* Start Quoted text *

In Not Saying Enough to Oprah Lance Armstrong Said It All



Oprah: “Yes or no, did you ever take banned substances.”
Armstrong: “Yes.”
Oprah: “Yes or no, was one of those banned substances EPO?”
Armstrong: “Yes.”
Oprah: “Did you ever …use blood transfusions to enhance your performance?”
Armstrong: “Yes.

Armstrong’s answers were given without hesitation. But when Oprah asked if in his opinion it was humanly possible to win the Tour de France without doping, he paused. The question was  really saying “could anybody have won without doping.” 

Still, it was Armstrong’s opportunity to say “I don’t know if it was possible for anybody else, but I know I could never have won it without doping; I don’t deserve those titles or all the money I won, or all the fame.” But he didn’t say it. The question gave him an out and he took it. His response was that no, it wasn’t possible, in his opinion. 

The rest of the interview was equally disappointing. This is a man who is so removed from emotion that, although he had obviously embraced the idea that he’d done wrong to many people, he didn’t show remorse in a way that truly came from the heart. He was physically very relaxed, which in itself tells everything. Unless he was doped up, of course.

Oprah asked him how he could have sued people who he knew were telling the truth. “What is that?” she said.  Lance’s response was “it’s a guy who …” and listed everything he’d done wrong, but as if he was speaking quite dispassionately about somebody else. Separating himself from his actions.  

I didn’t see the really hard questions coming from Oprah. I saw a woman who made every effort not to judge – which is admirable in somebody of her position, but it’s also her Achilles heel as a interviewer. There were too many indications that Armstrong was using Oprah to manipulate the public into forgiveness. Tough questions needed to be asked relentlessly. Nowhere to run, nowhere to hide.

When Oprah discovered that the book “A Million Little Pieces” wasn’t a true autobiography as  author James Frey had claimed on her show she was violently outraged. She had him back and tore him to pieces. Sometime after that she spoke publicly about her shame at how she took her anger out on Frey, and she was right, it was ugly. She set him up and ambushed him in the second interview, which was laden with personal revenge.

I didn’t like what she did and I respected her for apologizing – not just to the public but to the author, in a third interview. For his part he showed real remorse. She didn’t have to elicit it from him, he was already there. He was massively upset at what he’d done. His apology was heartfelt and he took full responsibility, paying back every cent to outraged readers who had bought the book. Watching, I had a real sense of resolution, for Frey and for Oprah. It was beautiful and moving.

* End Quoted text *

■ Problems and tasks
(a) Summarize the commentary on Lance Armstrong's interview with Oprah in two sentences.
(b) Pick up the commentary on Lance Armstrong's interview with Oprah after its final sentence and keep writing it.

* Start Entries shown *

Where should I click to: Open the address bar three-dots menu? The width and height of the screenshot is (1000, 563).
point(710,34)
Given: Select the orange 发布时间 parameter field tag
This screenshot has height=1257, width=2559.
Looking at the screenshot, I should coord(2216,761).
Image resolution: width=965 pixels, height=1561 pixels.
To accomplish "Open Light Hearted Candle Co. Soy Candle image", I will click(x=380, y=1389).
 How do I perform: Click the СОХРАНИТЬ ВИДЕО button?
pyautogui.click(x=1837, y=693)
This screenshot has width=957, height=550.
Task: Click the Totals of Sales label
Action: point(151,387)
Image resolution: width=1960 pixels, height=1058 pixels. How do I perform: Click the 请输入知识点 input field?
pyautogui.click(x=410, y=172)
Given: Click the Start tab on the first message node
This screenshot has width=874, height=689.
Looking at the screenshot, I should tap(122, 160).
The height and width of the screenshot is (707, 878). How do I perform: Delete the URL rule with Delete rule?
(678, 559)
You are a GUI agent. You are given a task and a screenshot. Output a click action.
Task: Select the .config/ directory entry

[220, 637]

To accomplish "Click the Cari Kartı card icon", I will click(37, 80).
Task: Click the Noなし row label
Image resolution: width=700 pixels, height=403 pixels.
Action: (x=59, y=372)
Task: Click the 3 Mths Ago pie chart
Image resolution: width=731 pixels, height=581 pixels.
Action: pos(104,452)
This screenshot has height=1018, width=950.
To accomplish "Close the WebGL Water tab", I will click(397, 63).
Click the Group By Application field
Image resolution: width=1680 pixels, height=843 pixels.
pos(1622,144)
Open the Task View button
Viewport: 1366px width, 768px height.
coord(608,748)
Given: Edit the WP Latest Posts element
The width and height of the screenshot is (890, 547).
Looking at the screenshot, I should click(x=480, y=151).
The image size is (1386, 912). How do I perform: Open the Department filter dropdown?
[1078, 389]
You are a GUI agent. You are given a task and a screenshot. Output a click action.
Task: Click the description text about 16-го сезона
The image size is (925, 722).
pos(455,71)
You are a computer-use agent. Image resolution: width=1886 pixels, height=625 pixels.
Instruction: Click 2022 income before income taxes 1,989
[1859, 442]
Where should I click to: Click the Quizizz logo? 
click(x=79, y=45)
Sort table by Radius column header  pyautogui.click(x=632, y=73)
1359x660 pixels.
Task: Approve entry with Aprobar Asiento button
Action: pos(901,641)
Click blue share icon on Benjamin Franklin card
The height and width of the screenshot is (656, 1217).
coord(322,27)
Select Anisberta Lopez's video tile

* End Entries shown *

■ Exercise answers
(a) The commentary says Lance Armstrong readily admitted to using banned substances, EPO and blood transfusions, but when Oprah asked whether the Tour de France could be won without doping, he took the out her question gave him instead of admitting he did not deserve his titles, and he never showed remorse that truly came from the heart. It faults Oprah for not pressing hard questions relentlessly and contrasts this with her vengeful second interview of James Frey, her later apology to him, and his genuine remorse.

(b)
I wasn’t looking for Oprah to shred Lance Armstrong and exact revenge. But I was looking for a strong woman to conduct an interview that either forced Armstrong to tell the truth or admit that he didn’t really want to. And that didn’t happen. 

Armstrong isn’t the same kind of man as Frey who, in any case, didn’t con the world in nearly the same way. I didn’t see real remorse in Armstrong. I saw a man whose body was remarkably relaxed, and who was essentially emotionally disconnected from what he’d done.  If you watched the interview with the sound turned off, it looked like a serious conversation about the weather.

I was disappointed that Oprah didn’t probe. But if Armstrong had come to the interview intending to tell the real truth he would have done it, regardless of the questions. I understand now the cryptic comment Oprah made before she aired the interview that he had “come prepared” and that it was “riveting”.

He came well prepared. To avoid the truth. The riveting part was watching a man detached from his emotions, dissociated from his actions, unable to feel true remorse, controlled by his neurosis. In not saying anything of real importance Armstrong said it all. The thing I'm left with is an image of a grown man trapped in the psyche of a little boy who desparately needs to play hero, who's got massive but skewed entitlement and who never had to be accountable. 

It's a deadly combination, but it evokes profound compassion. And it's the other side of the story, that got exposed by default.